The fact that Fear and death Avoidance is more evidenced in a pandemic context reinforces the need to invest in the qualification of Nursing workers to cope with the death of those they provide care to, simultaneously minimizing the adverse effects these experiences may cause. Additionally, it is essential to ensure workers have specialized assistance to minimize the psychological distress to which they are exposed, aggravated by the pandemic context and reflect upon other aspects that require investments in particular situations as this and, among which, those related to the organization of work and working conditions.
Knowledge concerning nurses’ attitudes toward death within a hospital setting after the critical period of the COVID-19 pandemic enables understanding how the problem impacts the workers’ strategies to cope with such phenomena.
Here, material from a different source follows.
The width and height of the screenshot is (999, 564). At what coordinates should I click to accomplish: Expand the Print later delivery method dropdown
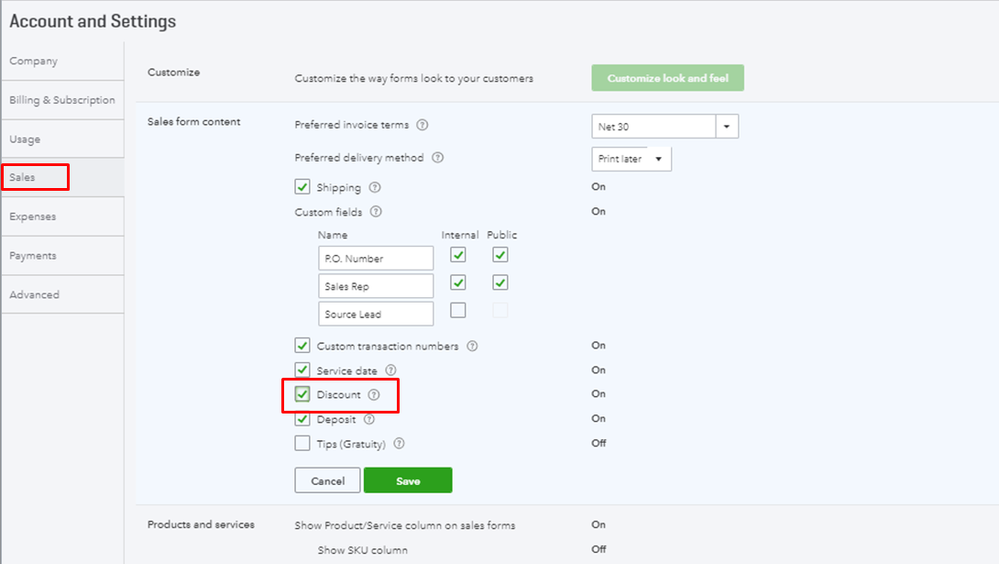659,159
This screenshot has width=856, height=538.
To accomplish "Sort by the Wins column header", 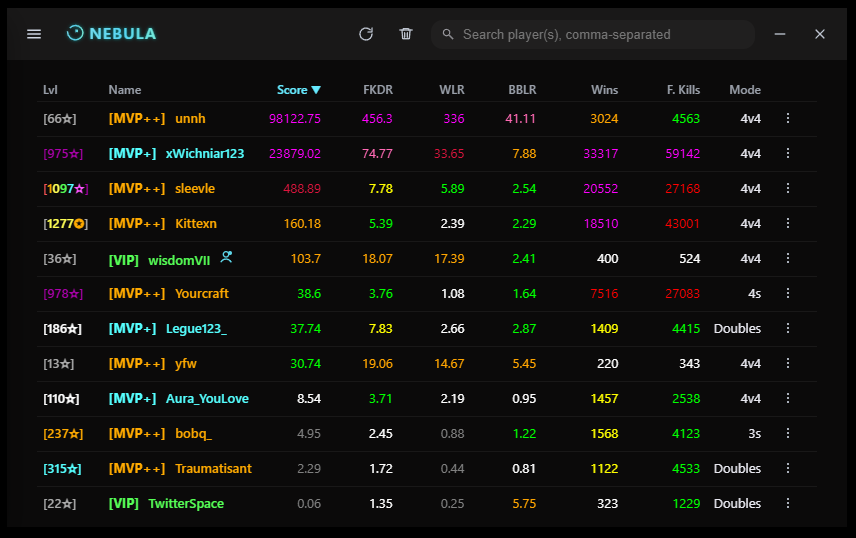I will click(x=604, y=90).
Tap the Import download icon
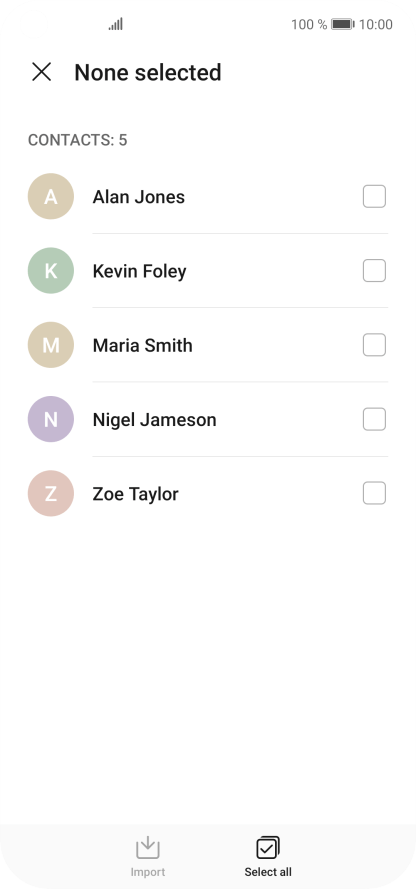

It also enables to sharply signal their attitudes in the context of patients’ finitude, an aspect that is seldom addressed in undergraduate programs or training programs offered in health services. These findings, also, provide personalized data regarding the nurses’ profiles, which interfere in their attitudes toward death, showing managers and institutions the need to identify singularities when dimensioning the personnel to provide care in units where death is more prevalent among patients and the need to provide different types of inter-professional support, which can qualify care and the interaction with patients facing the process of death and dying, individualizing Nursing care.
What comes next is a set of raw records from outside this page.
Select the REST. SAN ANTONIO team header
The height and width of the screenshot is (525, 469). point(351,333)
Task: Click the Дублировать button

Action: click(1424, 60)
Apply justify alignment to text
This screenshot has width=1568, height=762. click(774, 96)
The temporality of the data collected constitutes a limitation, suggesting the need for future studies addressing other hospital facilities post-pandemic. Additionally, because this study is part of a larger investigation and aware of the possibility of other approaches such as statistical methods of multiple analysis, the research team opted in the inferential stage to perform analyzes not conducted by any other study integrating this more extensive investigation. The statistical analysis performed did not allow assessing the influence of potential confounding variables.
Conclusion
This study derives from a larger investigation that has analyzed the experience of nurses toward death and this stage is dedicated to analyzing the hospital context after the critical period of the COVID-19 pandemic in Portugal. Neutral/Neutrality Acceptance and Fear attitudes predominated and were influenced by marital status, profession, and work unit. The nurses directly providing care to patients hospitalized due to the COVID-19 during the pandemic’s critical period obtained the lowest mean in the Escape Acceptance dimension.
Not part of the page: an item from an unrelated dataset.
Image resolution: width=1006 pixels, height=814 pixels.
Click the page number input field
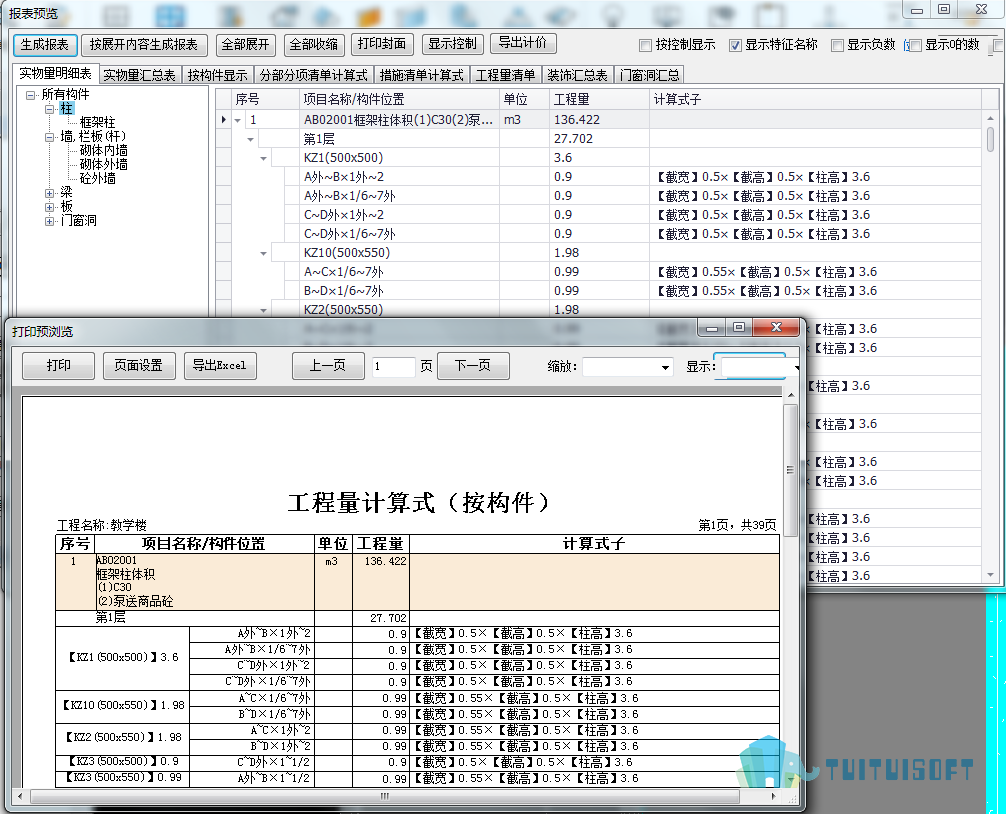(392, 367)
This study’s results can support institutions regarding coping strategies when facing pandemic and catastrophic events, in which strategies are needed to prepare workers to cope with death. These findings also provide information about the health of Nursing workers, considering that the pandemic impacts the physical health of workers and has repercussions on their attitudes and psychological aspects.
Footnotes
This article refers to the call “COVID-19 in the Global Health Context”.